In Praise of Audible.com

When we moved to St. Louis from the D.C. Suburbs in 2002, I drove my car out on Memorial Day weekend.  I left Gaithersburg, Maryland at about 6:30am and 13 hours later pulled into my temporary apartment complex in Chesterfield, Missouri.  Along the way, I listened to an audio version of The Hobbit on about 10 CDs.  I am not kidding when I write that I started the book a mile from my house in Maryland, and the book ended as I parked in Missouri.

This was the beginning of my love of audiobooks.  There is no place better and more cost-effective to get them than Audible.com.

If You Don't Listen to Books, You Should

I have been a subscriber at Audible.com since October, 2004 and in that time have downloaded 57 books and finished most of them.  I have listened to books as short as a few hours and as long as 33 hours (a biography of Walt Disney).

Audible is fantastic in its simplicity.  Log in.  Find a book.  Purchase it.  I then download directly to iTunes and sync with my iPhone.  However, Audible syncs with over 100 different MP3 players, phones, PDAs, and even Kindles.  (Kindle compatibility is not surprising, since Amazon bought Audible back in January, 2008.)

Pricing depends on your commitment.  Using the NY Times Best Seller List as a guide, audiobooks cost around $20 both on Audible and, for comparison, in the iTunes Store.  However, Audible offers subscriptions that cut the cost to $14.95 per book (1 book monthly) to as low as $9.56 per book (24 books, bought all at once).  In truth, you buy credits, but only once (that darn Disney bio!), have I used 2 credits on one book.  The subscriptions get charged automatically to your credit card, and Audible allows some rollover of credits.  Once you buy an audiobook, it remains in your library for future downloads forever.

If you haven’t listened to an audiobook, I urge you to do so.  I listen while driving, and I listen while running.  Books have gotten so engrossing that I’ve sat in the car in our garage or the parking lot at work waiting for a chapter or the book itself to end.  I have run four marathons and listened to books throughout my training.  I remember running 15 miles one day listening to a history of the transcontinental railroad.   I have listened enough that I have favorite narrators and search for them.  (Thanks Scott Brick for some great stuff.)

I primarily listen to non-fiction books that I know I wouldn’t read otherwise.  I mean, who has the patience to read a 33-hour biography of Walt Disney or a 15-hour history of the Island of Manhattan?  Listening I can handle.

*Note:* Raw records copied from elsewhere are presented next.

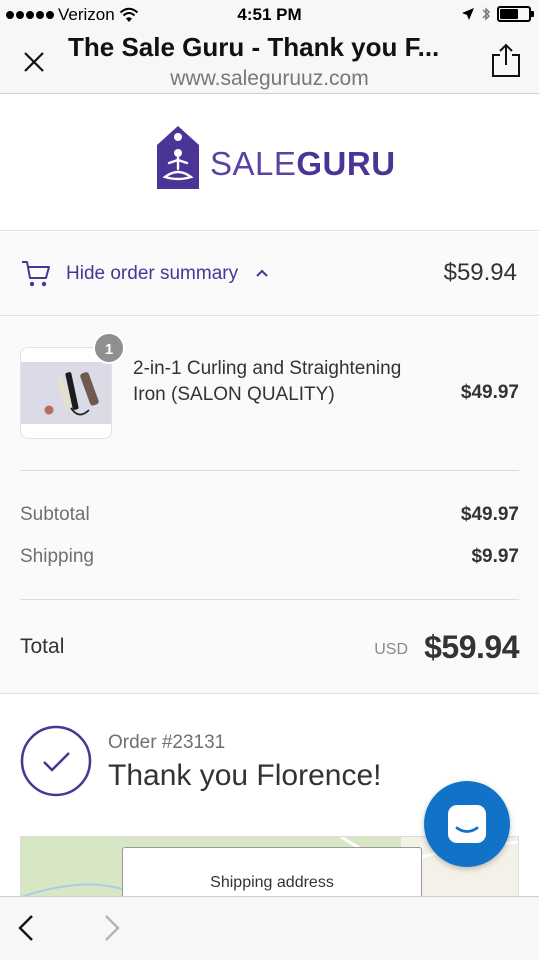 The width and height of the screenshot is (539, 960). What do you see at coordinates (270, 78) in the screenshot?
I see `page-url: www.saleguruuz.com` at bounding box center [270, 78]. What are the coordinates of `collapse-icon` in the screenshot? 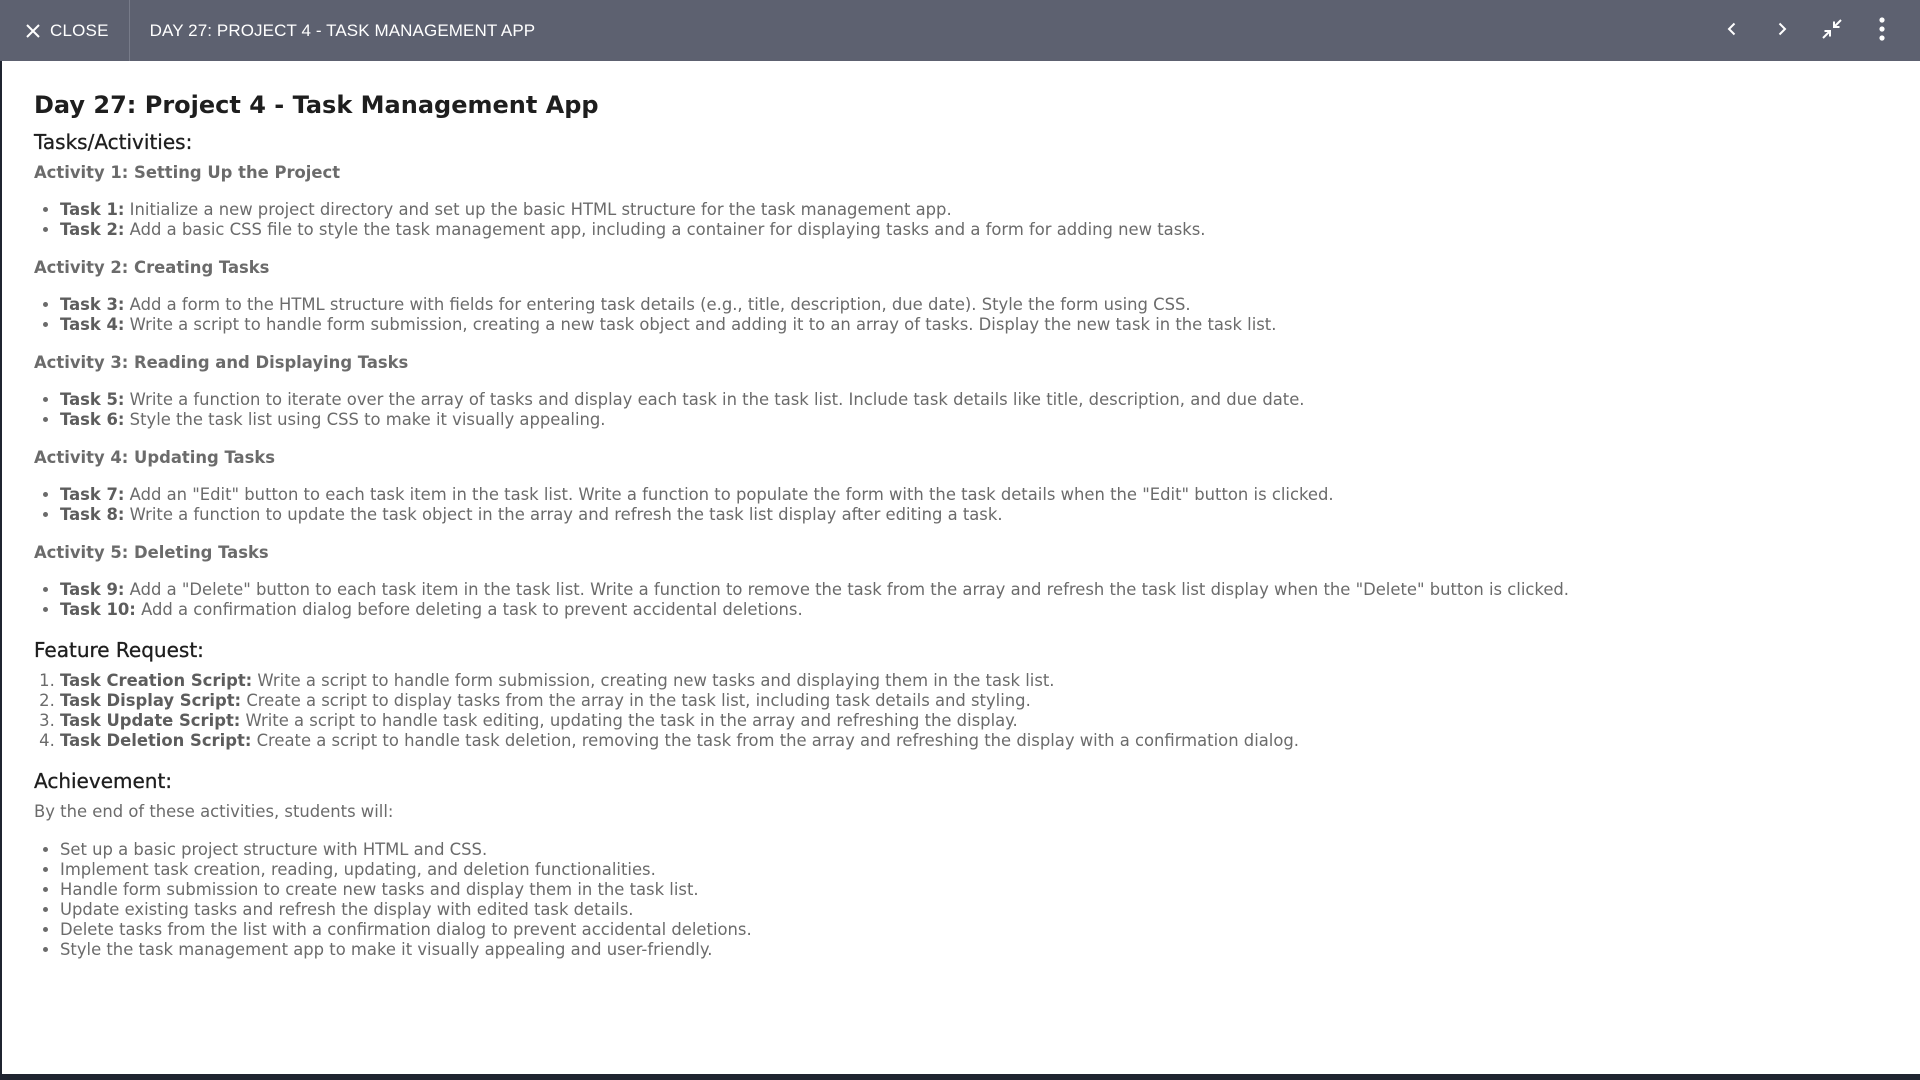 It's located at (1832, 31).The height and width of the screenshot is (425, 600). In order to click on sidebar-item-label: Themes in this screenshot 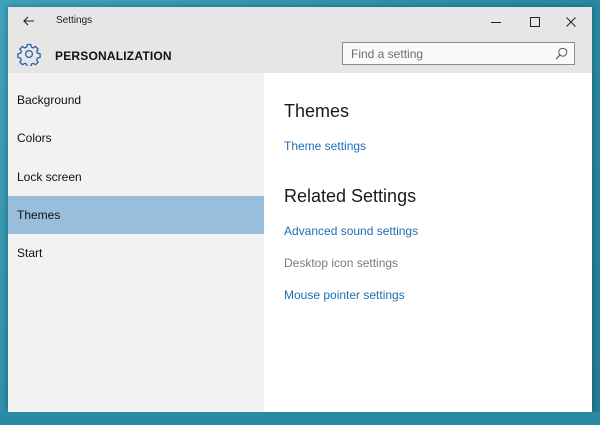, I will do `click(39, 215)`.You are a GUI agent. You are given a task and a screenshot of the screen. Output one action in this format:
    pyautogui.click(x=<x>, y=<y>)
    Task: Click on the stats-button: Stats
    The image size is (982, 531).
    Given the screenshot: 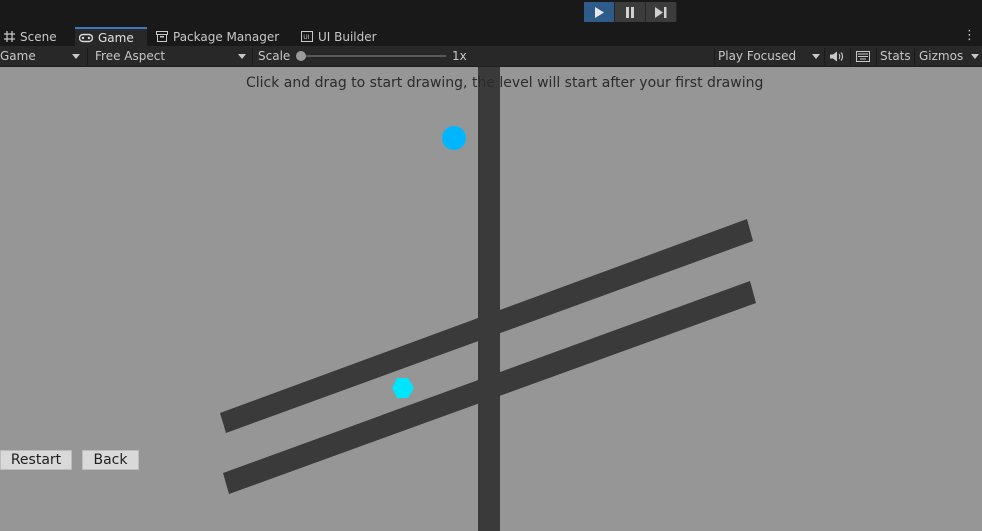 What is the action you would take?
    pyautogui.click(x=896, y=56)
     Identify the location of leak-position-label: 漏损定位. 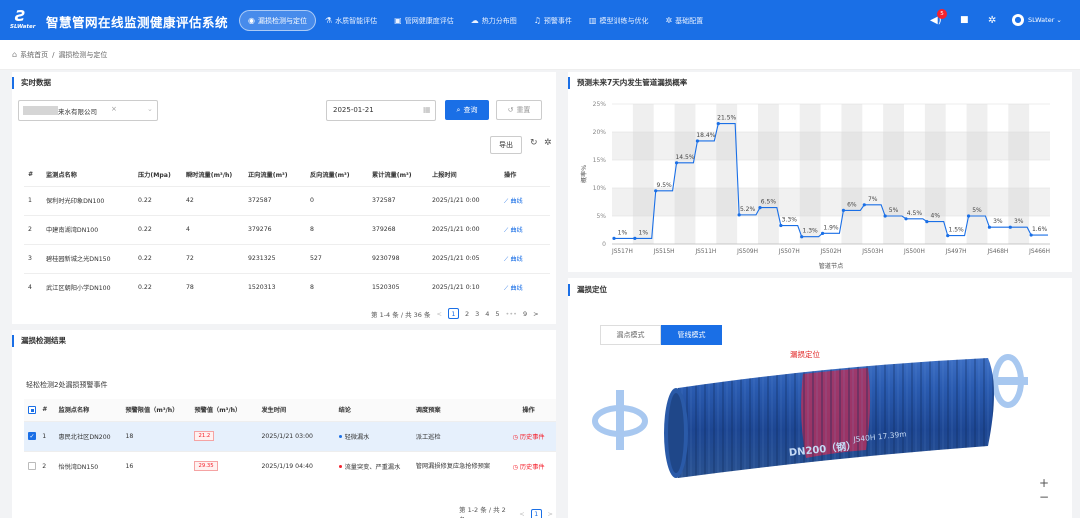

I should note that many books come in abridged formats that, by definition, shorten the length.  However, these shorter versions cost only slightly less for cash customers and cost the same “one credit” for subscribers like me.  I have listened only to one abridged book and, that was by accident.

I find fiction books are best when there are multiple readers who turn the book into a play or when the narrator does the characters’ voices well.  An example of the former is The Help, by Kathryn Stockett, in which each of four narrators is read by a different person.  An example of the latter is the audiobook One Day, for which the narrator Anna Bentinck does an incredible job with male and female accents, both sober and drunk, from across the UK.

Audiobooks are not perfect.  You can’t see maps or diagrams.  You can’t page back to remember something.  Books that are very date dependent, like The Time Traveler’s Wife, can sometimes be confusing if you aren’t listening every time a date is mentioned.  For me, however, these are minor inconveniences.

As you can tell, I am a big fan of Audible.com.  I recommend, as a start, Bentinck’s reading of One Day, Brick’s narration of The Devil in the White City, The Time Traveler’s Wife, The Help, and either of two books by Michael Lewis,  The Big Short or The Blind Side.